Var Sıcak Taze Gevrek! / Ali Gönenli

VAR SICAK TAZE GEVREK!

Anasından aldığı harçlık yetmez olmuştu. Bozdoğan’a yeniden taşınmalarının üzerinden üç ay geçmişti. Arkadaşlarının beslenme çantalarında getirdikleriyle, kendininkileri karşılaştırınca üzülüyordu. Her gün ayva, portakal ya da nar götürebiliyordu. Anasının haftada bir gün verebildiği harçlıkla, iki ya da üç adet Bozdoğan sucuğu alabiliyordu. Sucukçu Turgut'un oğlu Yaşar, sınıf arkadaşı olduğu için ara sıra fazladan bir tane veriyordu.

O gün okul çıkışı öğretmeninin oturduğu Soğukkuyu Mahallesi’nden geçip eve gitmek istedi.

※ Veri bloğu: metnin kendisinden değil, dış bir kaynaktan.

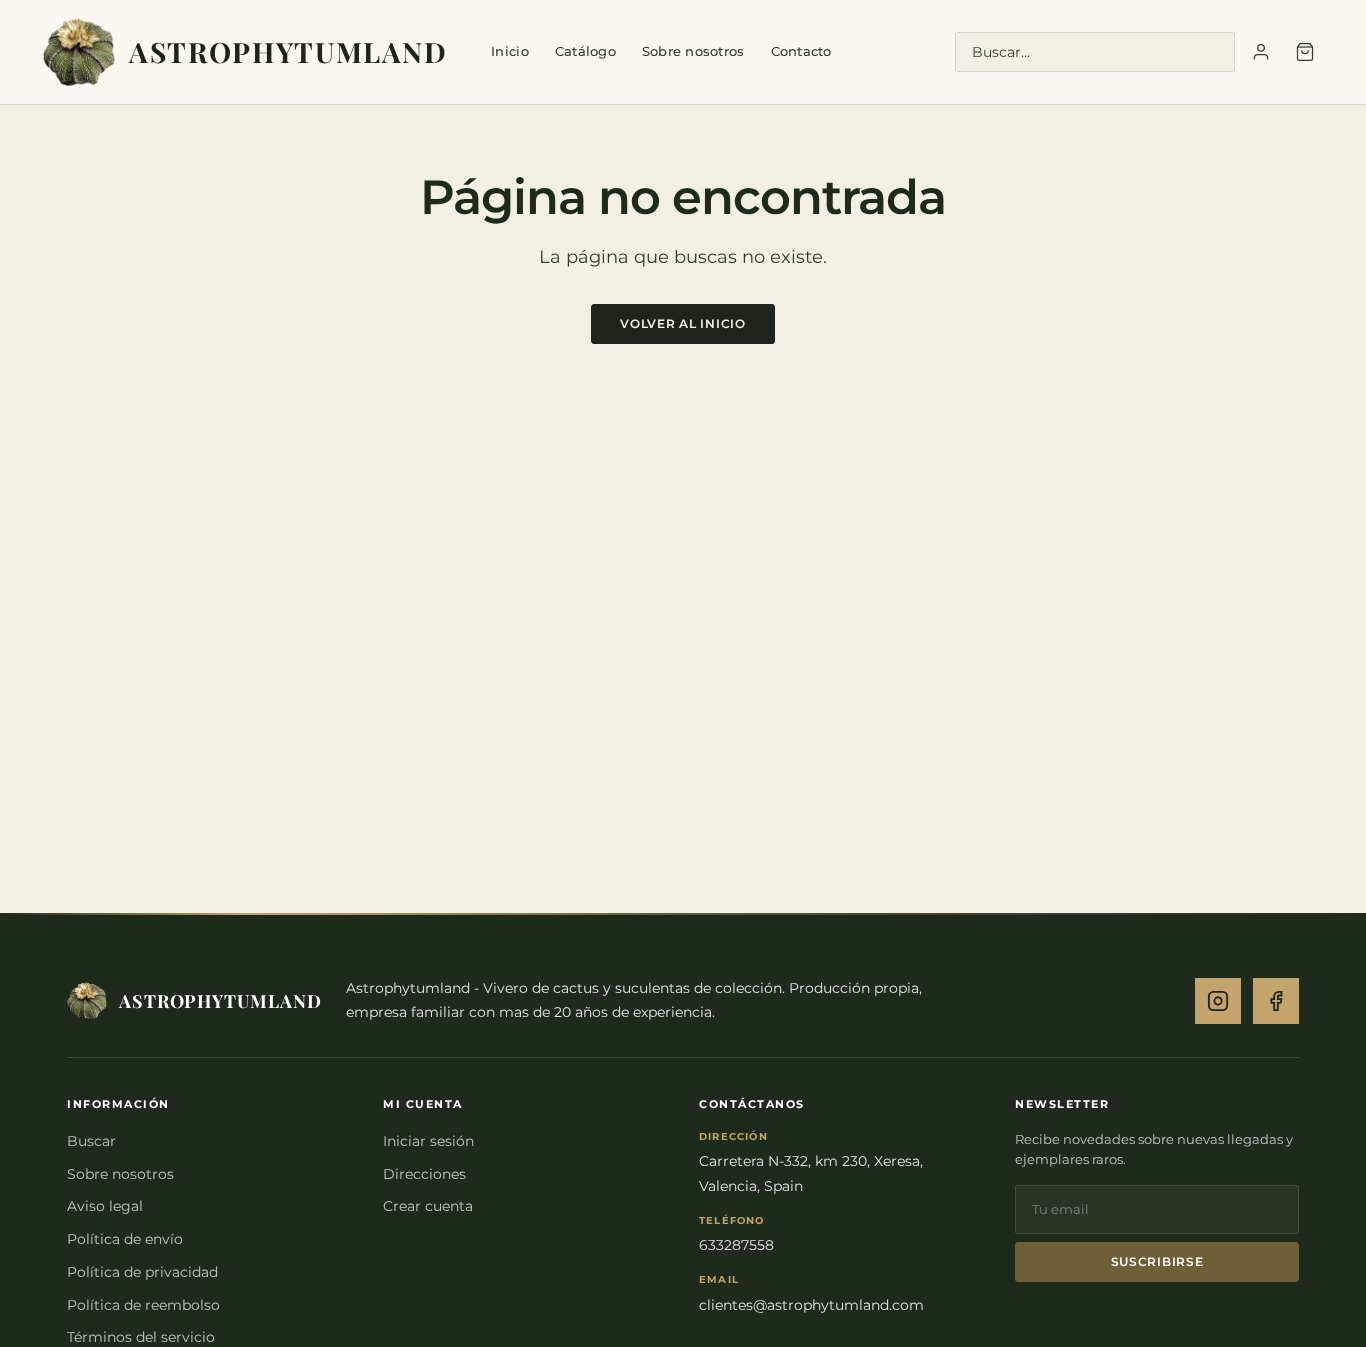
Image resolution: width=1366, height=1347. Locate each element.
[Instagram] (1218, 1001)
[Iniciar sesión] (1261, 52)
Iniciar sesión (428, 1141)
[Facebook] (1276, 1001)
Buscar (91, 1141)
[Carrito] (1305, 52)
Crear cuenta (428, 1206)
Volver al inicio (683, 323)
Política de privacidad (142, 1272)
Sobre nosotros (693, 51)
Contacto (801, 51)
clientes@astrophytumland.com (811, 1305)
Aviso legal (105, 1206)
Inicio (510, 51)
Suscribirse (1157, 1261)
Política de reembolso (143, 1305)
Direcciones (424, 1174)
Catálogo (585, 51)
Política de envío (125, 1239)
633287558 (736, 1245)
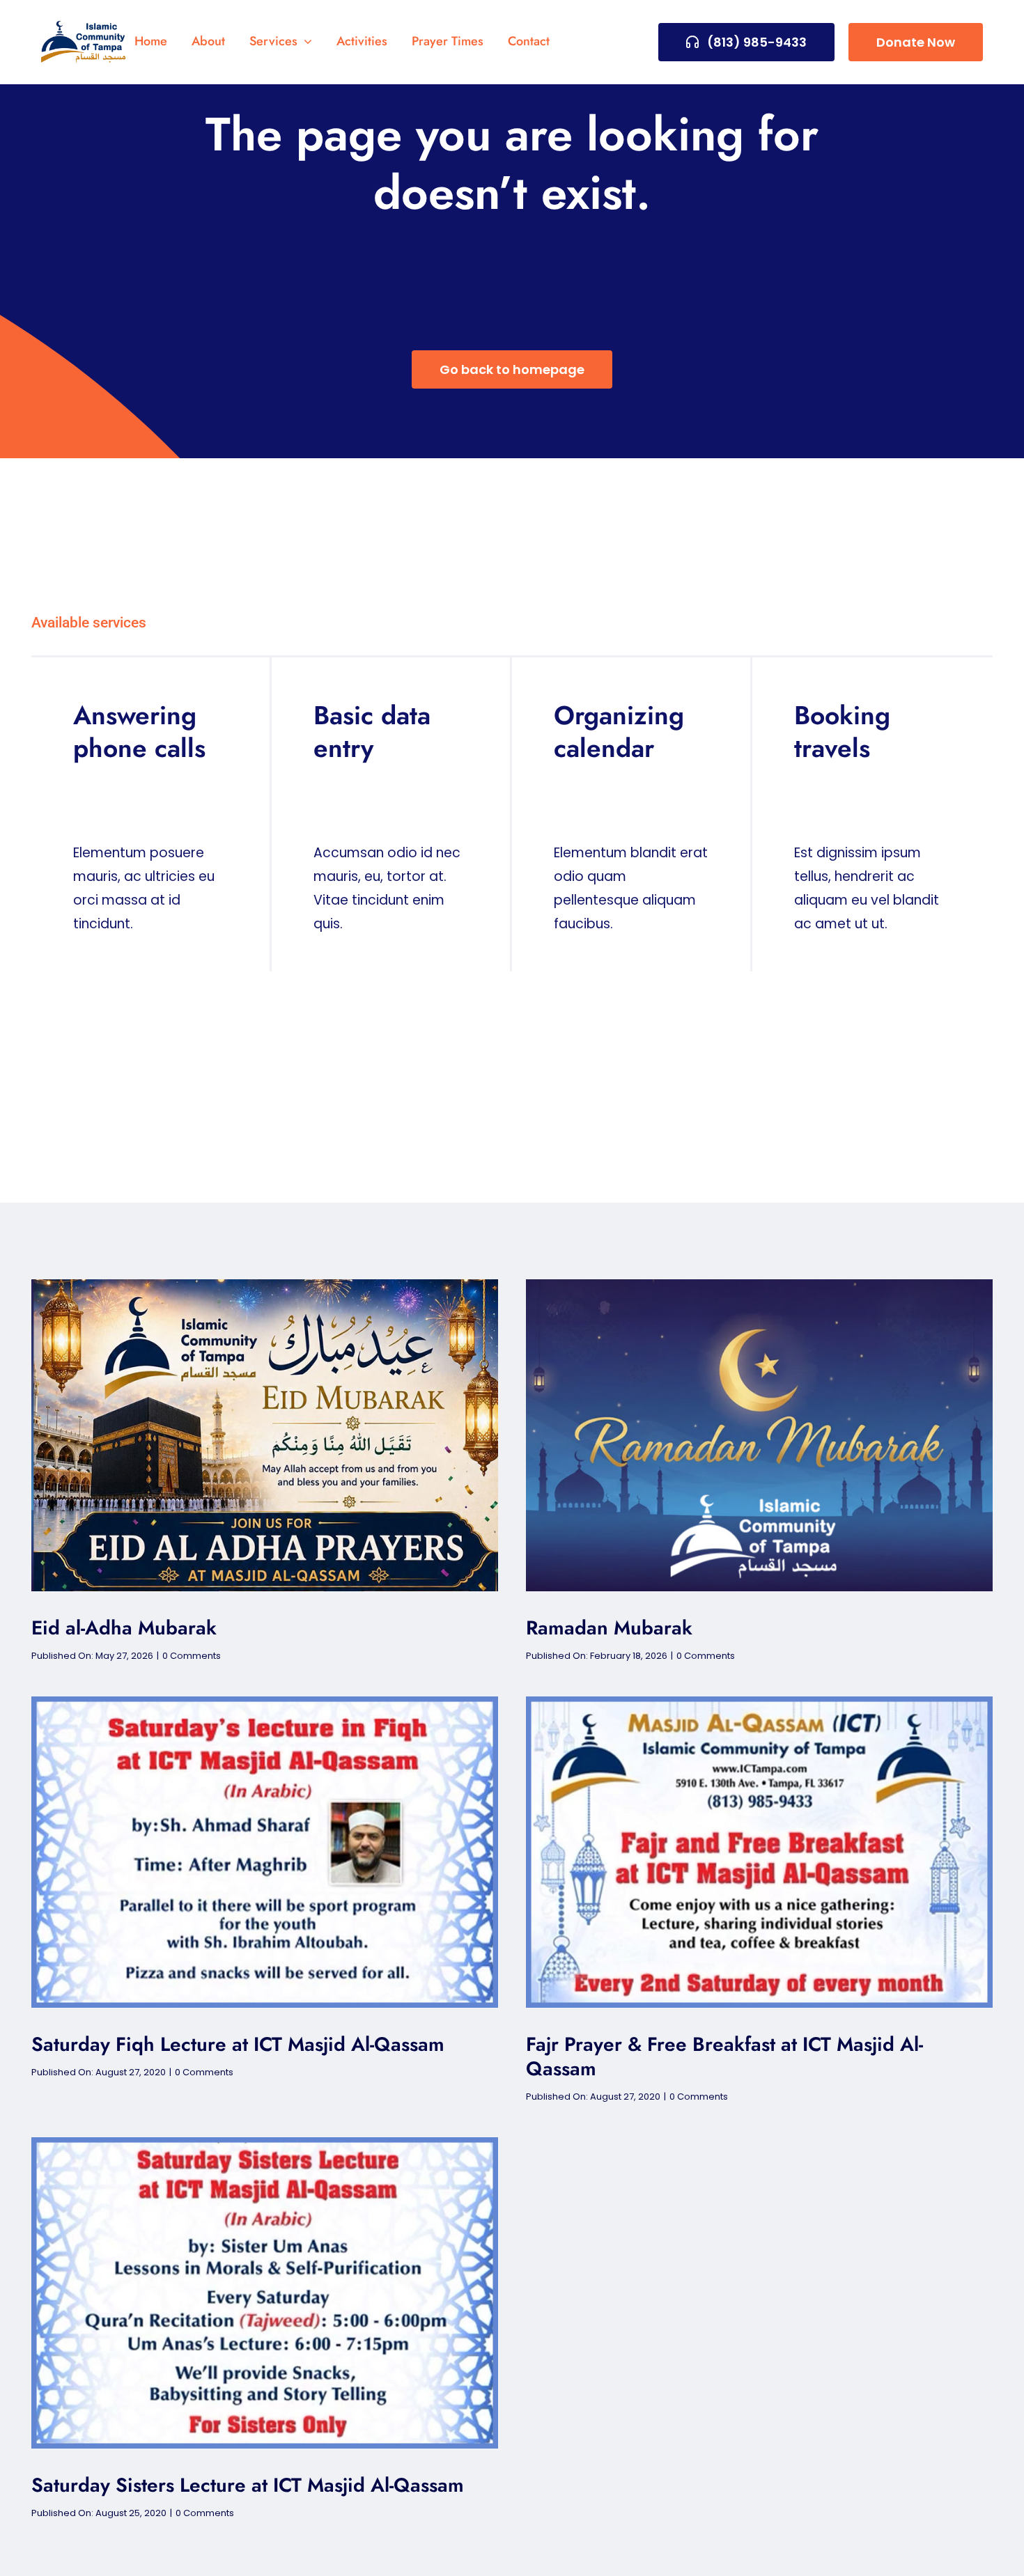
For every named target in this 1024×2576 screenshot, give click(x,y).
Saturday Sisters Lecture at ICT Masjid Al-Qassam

Madran Dağı’ndan coşkulu şekilde akan suyun sesini dinleyip, akışını seyretmek hoşuna gidiyordu. Defter ve kitaplar koltuğunun altında yürürken, pencereden kendisini gözleyen öğretmenini fark etmedi.

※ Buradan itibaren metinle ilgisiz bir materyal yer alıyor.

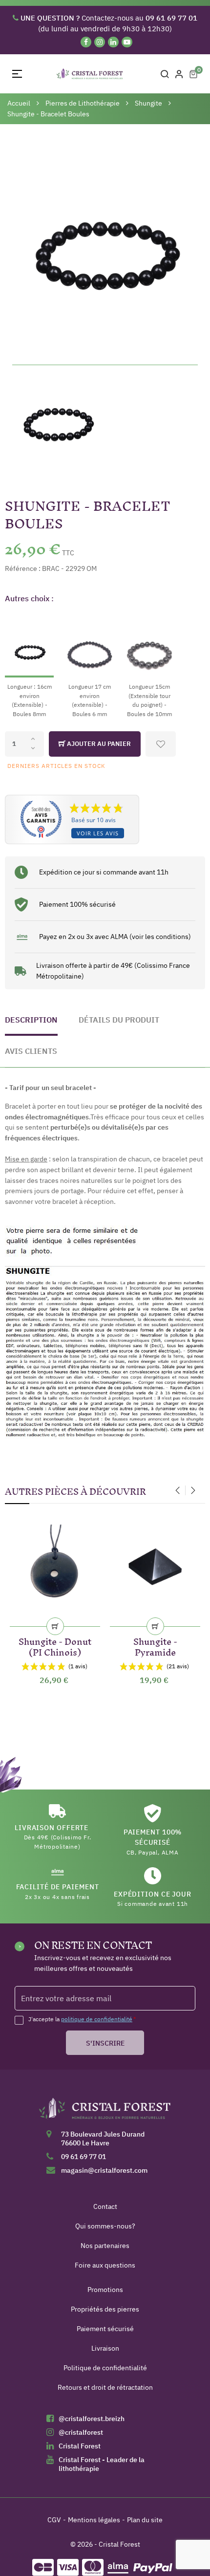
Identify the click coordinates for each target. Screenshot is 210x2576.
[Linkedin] (113, 42)
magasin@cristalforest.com (104, 2170)
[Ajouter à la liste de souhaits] (161, 744)
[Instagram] (99, 42)
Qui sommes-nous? (105, 2226)
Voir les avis (98, 833)
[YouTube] (127, 42)
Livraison (105, 2348)
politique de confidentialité (96, 2019)
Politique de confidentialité (105, 2367)
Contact (105, 2206)
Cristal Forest (80, 2446)
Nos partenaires (105, 2245)
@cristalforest (81, 2432)
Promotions (105, 2289)
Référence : (23, 568)
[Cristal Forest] (105, 2111)
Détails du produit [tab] (119, 1020)
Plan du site (145, 2519)
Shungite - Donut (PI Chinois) (55, 1645)
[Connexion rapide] (179, 74)
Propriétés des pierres (105, 2309)
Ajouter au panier (98, 744)
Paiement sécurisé (105, 2328)
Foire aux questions (105, 2265)
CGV (54, 2519)
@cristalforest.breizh (92, 2418)
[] (55, 1626)
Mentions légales (94, 2519)
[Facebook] (86, 42)
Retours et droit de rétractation (105, 2387)
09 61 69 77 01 (83, 2156)
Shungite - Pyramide (155, 1645)
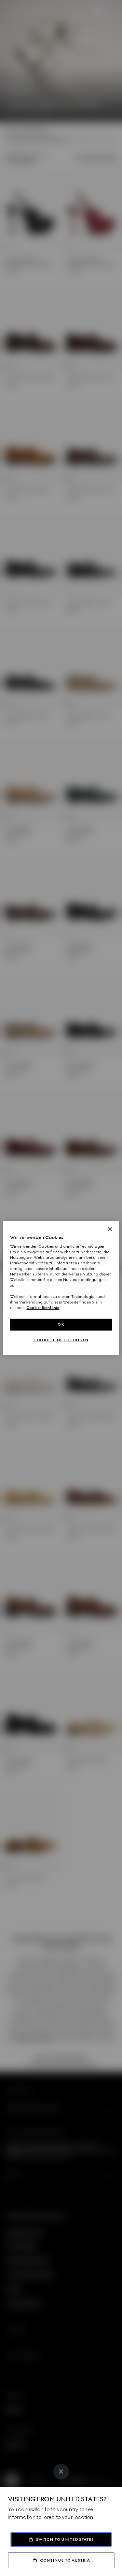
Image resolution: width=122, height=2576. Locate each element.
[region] (61, 1288)
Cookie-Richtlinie (42, 1307)
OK (61, 1324)
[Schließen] (110, 1229)
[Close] (61, 2471)
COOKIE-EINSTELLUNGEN (61, 1340)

"Metin.. Metin oğlum, gel bakayım buraya."

Metin, Hasan öğretmene doğru başını çevirdi. Hızlıca yanına koşup hazır ol vaziyette karşısına dikildi.

"Buyur örtmenim."

"Çocuğum bir şey mi oldu? Çok dalgınsın."

"Yok örtmenim. Hiç bi şey yok. Eve gidiyom."

"Sana bir şey söylesem yapar mısın?"

"Yaparım örtmenim."

"Oğlum önce dinle. Belki yapmak istemezsin."

"Sizin söylediğiniz her şeyi yaparım örtmenim."

"Tamam. Bu bizim sokağın sonundan sağa dönünce, ilerde gevrek fırını var. Biliyor musun?"

"Biliyom örtmenim."

"Tamam. Oradan gevrek alıp satanların çoğu çocuk. Senden biraz büyükler. Sen de satmak ister misin? Konuşayım mı fırıncıyla?"

"Konuş örtmenim."

"Bekle geliyorum."

Birlikte gevrek fırınına gittiler. Fırının tahta kapısının açılırken çıkardığı gıcırtı, gevrekçinin başını çevirip onlara bakmasına neden oldu.

"Hoş geldin Hasan örtmen. Hayırdır, pek gelmezsin sen burlara."

"Bir işim düştü sana komşu. Bu benim öğrencim. Zeki ve çalışkandır. Gevrek satacak. Her şeyine kefilim."

"Hangi mahallede oturuyon oolum."

"Aşşaa Mahalle. Akçay Maalesi."

"Vallaa eyi oluu. Kimsecikte gitmiyo orlara. Arada çingen maallesi var deyin çekiniyoola."

"Ben çekinmem. Arkadaşlarım var orda."

Metin'in kendine güveni, öğretmeninin ve fırıncının hoşuna gitti.

"Yannız bu işi yapaaken yoruluusun, uykusuz galıısın, ona göre. Zabah ezanında gakceen. Gosgoca sepeti daşıceesin. Yapabilin mi?"

"Yapar yapar..." dedi öğretmeni Metin'den önce. Bu güven cümlesi de Metin'i mutlu etti.

"Sepedin yohusa bizde vaa. Yalınız sofra bezi gimi büyücek bi şey getii geliiken. Gevrekleri onun içine goyalım, hemencecik sovumasın."

Fırıncı bir kaç cümleyle işi nasıl yapılacağını anlattı. Her gün aynı sokaklardan geçmeliydi. Hatta hangi sokağa, hangi zamanda gideceği belli olmalıydı. Gevrekçinin her gün aynı zamanda geleceğini bilenler, devamlı müşteri olurdu.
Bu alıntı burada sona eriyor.